In operation 906, storage tiering technology selects the migration target RAID array by its policy and method. Free space for the extent is allocated in the target RAID array. The entry of the extent in the volume mapping table is updated. The target RAID pointer points to the extent address of the target RAID array.
In operation 908, the RAID array part of the extent is staged from the source RAID array to the cache. New write commands to the data which have not been staged to the cache are held in the cache without destaging to the source RAID array (write intercept). When old data at the same address has been staged from the source RAID array to the cache, it is overwritten by the new write commands. If the data has been stored in the cache, write intercept is released.
Preferably at the same time (in parallel), the data in the cache is being destaged into the target RAID array. See operation 910. New write commands can be destaged into the target RAID array according to the cache algorithm in a normal manner (no write intercept). The data is still maintained in cache even when it has been destaged into the target RAID array.
In operation 912, when the whole RAID array part of the extent has been staged into the cache, the original space of the extent in the source RAID array is freed. And the corresponding pointers in the volume mapping table is deleted.
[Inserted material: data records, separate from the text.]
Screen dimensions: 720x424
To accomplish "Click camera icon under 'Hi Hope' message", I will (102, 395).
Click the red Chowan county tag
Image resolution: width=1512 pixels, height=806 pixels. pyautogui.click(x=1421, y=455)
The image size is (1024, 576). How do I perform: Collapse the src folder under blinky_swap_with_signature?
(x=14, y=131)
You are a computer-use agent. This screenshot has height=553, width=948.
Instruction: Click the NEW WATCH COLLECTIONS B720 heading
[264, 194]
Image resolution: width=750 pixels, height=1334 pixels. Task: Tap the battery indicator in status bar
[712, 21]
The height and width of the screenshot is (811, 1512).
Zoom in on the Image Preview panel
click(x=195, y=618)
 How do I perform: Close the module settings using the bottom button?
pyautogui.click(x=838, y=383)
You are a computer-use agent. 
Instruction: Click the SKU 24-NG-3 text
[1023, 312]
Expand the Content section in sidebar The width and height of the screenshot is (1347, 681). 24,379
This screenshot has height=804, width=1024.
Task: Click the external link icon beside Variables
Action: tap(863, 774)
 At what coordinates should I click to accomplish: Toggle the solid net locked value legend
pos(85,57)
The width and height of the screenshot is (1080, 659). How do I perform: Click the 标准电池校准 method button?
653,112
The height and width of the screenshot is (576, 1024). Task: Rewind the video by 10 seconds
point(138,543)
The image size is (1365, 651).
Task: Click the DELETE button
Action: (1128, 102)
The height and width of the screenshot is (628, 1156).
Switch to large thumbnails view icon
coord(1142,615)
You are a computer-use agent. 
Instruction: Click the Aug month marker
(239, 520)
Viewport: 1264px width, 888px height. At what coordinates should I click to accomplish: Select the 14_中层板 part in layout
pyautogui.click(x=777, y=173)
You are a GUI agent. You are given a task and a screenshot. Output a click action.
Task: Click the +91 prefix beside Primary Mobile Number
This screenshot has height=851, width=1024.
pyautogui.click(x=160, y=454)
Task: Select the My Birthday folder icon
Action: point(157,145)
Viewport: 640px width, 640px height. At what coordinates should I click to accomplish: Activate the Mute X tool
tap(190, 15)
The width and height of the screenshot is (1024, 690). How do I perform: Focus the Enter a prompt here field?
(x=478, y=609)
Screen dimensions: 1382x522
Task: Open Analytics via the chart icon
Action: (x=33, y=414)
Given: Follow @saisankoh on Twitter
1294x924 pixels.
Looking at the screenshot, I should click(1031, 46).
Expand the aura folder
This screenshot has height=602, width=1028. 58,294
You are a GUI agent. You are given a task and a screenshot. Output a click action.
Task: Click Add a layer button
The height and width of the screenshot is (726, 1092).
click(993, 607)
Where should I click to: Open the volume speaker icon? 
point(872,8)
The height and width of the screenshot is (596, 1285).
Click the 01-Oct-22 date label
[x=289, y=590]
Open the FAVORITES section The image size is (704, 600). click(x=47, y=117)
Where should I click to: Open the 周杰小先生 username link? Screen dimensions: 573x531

In operation 914, when the full extent has been destaged into the target RAID array, the extent data in the cache can be removed or managed by cache algorithm normally. The corresponding pointers of the entry of the extent in the volume mapping table are also deleted.
The process returns to operation 902, where storage tiering technology selects the next extent, the next source RAID array and the next target RAID array by its policy and method recursively. Extent migration can be handled in parallel.
Various embodiments have been disclosed herein, including the general methodology of
It will be clear that the various features of the foregoing systems and/or methodologies may be combined in any way, creating a plurality of combinations from the descriptions presented above.
It will be further appreciated that embodiments of the present invention may be provided in the form of a service deployed on behalf of a customer to offer service on demand.
The descriptions of the various embodiments of the present invention have been presented for purposes of illustration, but are not intended to be exhaustive or limited to the embodiments disclosed. Many modifications and variations will be apparent to those of ordinary skill in the art without departing from the scope and spirit of the described embodiments. The terminology used herein was chosen to best explain the principles of the embodiments, the practical application or technical improvement over technologies found in the marketplace, or to enable others of ordinary skill in the art to understand the embodiments disclosed herein.